The U.S. Supreme Court should strike down a voucher plan that subsidizes religious schools in Cleveland because tax support for religion violates the First Amendment, Americans United for Separation of Church and State and allied organizations argue in a legal brief filed today.
Americans United and the other organizations asserted that the voucher program provides unrestricted government aid to religious schools that are free to use the money for religious purposes.
Said Americans United Executive Director Barry W. Lynn, "Churches and church schools should be supported with voluntary contributions, not taxes. No American should be forced to pay taxes to support religious instruction. It's a gross violation of fundamental constitutional rights."
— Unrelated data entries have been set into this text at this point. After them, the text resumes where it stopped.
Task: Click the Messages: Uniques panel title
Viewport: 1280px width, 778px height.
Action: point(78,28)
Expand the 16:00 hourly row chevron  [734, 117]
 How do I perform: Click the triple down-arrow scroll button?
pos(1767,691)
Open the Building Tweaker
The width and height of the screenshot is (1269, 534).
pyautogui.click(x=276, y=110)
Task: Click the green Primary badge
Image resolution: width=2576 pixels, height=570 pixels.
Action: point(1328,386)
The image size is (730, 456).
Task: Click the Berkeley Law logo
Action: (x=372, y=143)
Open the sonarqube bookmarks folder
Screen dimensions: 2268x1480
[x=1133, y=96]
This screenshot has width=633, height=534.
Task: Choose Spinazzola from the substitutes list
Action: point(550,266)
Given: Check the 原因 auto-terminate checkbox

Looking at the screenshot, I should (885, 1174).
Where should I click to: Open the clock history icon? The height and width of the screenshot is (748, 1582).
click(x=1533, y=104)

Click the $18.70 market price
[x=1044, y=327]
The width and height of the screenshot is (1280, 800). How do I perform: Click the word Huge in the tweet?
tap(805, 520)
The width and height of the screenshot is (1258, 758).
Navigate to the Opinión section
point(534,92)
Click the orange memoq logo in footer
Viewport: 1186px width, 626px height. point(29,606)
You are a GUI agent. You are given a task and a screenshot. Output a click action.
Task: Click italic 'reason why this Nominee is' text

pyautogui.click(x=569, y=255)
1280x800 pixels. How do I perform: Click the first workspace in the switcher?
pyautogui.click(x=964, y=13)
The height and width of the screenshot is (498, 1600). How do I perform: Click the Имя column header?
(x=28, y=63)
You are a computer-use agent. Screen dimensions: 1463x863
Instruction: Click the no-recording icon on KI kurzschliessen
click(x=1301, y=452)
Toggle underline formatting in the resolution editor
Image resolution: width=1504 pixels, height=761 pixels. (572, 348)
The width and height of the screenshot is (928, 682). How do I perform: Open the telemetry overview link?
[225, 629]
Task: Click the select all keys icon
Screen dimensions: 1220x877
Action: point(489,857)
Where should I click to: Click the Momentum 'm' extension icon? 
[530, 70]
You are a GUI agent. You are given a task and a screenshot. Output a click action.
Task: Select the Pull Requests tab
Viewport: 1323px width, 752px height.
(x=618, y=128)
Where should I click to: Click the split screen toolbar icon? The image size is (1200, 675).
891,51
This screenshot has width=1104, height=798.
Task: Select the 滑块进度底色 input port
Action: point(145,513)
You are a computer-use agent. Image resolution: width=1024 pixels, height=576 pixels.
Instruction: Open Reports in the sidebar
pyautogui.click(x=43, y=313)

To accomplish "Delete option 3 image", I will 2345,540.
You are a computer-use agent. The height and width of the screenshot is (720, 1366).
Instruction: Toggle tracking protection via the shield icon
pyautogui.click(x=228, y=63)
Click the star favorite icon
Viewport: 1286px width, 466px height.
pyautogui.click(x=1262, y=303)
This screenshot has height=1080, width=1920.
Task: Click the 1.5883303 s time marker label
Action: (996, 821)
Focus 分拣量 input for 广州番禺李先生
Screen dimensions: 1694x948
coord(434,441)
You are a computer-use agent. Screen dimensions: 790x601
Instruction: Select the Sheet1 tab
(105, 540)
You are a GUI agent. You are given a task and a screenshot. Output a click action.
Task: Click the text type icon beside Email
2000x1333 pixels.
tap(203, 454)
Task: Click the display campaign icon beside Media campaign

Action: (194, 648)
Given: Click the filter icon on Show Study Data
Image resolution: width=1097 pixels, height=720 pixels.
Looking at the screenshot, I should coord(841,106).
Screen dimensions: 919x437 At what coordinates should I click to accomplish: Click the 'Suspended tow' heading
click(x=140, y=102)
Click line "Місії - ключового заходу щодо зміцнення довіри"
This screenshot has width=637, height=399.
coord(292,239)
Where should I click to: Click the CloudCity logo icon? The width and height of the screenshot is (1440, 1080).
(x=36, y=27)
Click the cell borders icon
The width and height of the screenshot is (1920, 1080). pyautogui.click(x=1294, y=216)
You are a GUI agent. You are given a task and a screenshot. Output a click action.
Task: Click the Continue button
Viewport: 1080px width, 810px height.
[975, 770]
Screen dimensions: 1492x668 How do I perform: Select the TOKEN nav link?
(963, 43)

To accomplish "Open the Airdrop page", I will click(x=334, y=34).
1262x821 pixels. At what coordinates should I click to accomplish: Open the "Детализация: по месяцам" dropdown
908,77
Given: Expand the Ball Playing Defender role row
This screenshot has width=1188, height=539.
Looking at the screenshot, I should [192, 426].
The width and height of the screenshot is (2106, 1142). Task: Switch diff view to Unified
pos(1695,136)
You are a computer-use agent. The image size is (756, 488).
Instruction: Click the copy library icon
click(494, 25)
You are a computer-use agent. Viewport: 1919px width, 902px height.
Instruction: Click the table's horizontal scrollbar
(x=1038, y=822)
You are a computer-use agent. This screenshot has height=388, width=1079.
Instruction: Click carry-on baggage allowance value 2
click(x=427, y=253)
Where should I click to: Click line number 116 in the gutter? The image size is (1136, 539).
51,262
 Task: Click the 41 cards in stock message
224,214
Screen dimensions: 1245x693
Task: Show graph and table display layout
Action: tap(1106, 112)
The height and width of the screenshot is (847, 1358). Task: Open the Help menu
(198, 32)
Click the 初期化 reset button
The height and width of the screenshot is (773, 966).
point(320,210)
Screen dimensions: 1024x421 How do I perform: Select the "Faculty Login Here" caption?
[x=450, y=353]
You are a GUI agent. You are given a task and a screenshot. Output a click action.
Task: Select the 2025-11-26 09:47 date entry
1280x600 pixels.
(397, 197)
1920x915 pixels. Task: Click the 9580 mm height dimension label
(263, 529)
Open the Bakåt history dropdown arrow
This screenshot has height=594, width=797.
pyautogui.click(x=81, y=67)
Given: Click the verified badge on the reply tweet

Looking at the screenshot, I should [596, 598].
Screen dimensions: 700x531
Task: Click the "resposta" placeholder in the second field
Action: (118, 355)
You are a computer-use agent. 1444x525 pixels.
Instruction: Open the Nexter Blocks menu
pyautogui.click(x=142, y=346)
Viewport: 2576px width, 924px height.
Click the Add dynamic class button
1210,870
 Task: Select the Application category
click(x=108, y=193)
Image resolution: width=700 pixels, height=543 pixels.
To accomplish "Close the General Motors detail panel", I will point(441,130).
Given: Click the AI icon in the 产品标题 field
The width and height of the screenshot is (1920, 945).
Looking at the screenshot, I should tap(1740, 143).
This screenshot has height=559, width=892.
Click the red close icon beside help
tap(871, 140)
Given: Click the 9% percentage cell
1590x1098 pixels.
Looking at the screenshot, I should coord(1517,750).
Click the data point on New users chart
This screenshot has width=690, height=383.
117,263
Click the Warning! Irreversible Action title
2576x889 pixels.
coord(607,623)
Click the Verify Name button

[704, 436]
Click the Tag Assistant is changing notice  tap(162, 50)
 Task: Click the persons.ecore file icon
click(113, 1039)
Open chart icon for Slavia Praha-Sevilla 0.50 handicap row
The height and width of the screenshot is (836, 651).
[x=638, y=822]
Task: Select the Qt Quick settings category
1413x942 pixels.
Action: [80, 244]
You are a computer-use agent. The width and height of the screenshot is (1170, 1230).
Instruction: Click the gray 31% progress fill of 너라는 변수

Plaintiffs in the Zelman v. Simmons-Harris case include parents and taxpayers from Ohio. They are being represented by attorneys for Americans United, the American Civil Liberties Union, the National Education Association, the Ohio Education Association and People For the American Way.
The Ohio Pilot Project Scholarship Program pays for tuition at religious and private schools for students in Cleveland. While suburban public schools are allowed to join in the scheme, none has done so. Nearly 96 percent of students participating in the plan are enrolled at religious schools.
The brief filed at the high court today says the program clearly violates the constitutional separation of church and state.
"Under the program," the brief asserts, "participating sectarian private schools receive millions of dollars in...unrestricted aid with which the schools defray the costs of providing a religious education that indoctrinates the schools' students into the beliefs of a particular faith."
Americans United has been involved with the Cleveland conflict since its inception. The case will be argued before the high court Feb. 20. A decision is expected by July.
Americans United is a religious liberty watchdog group based in Washington, D.C. Founded in 1947, the organization educates Americans about the importance of church-state separation in safeguarding religious freedom.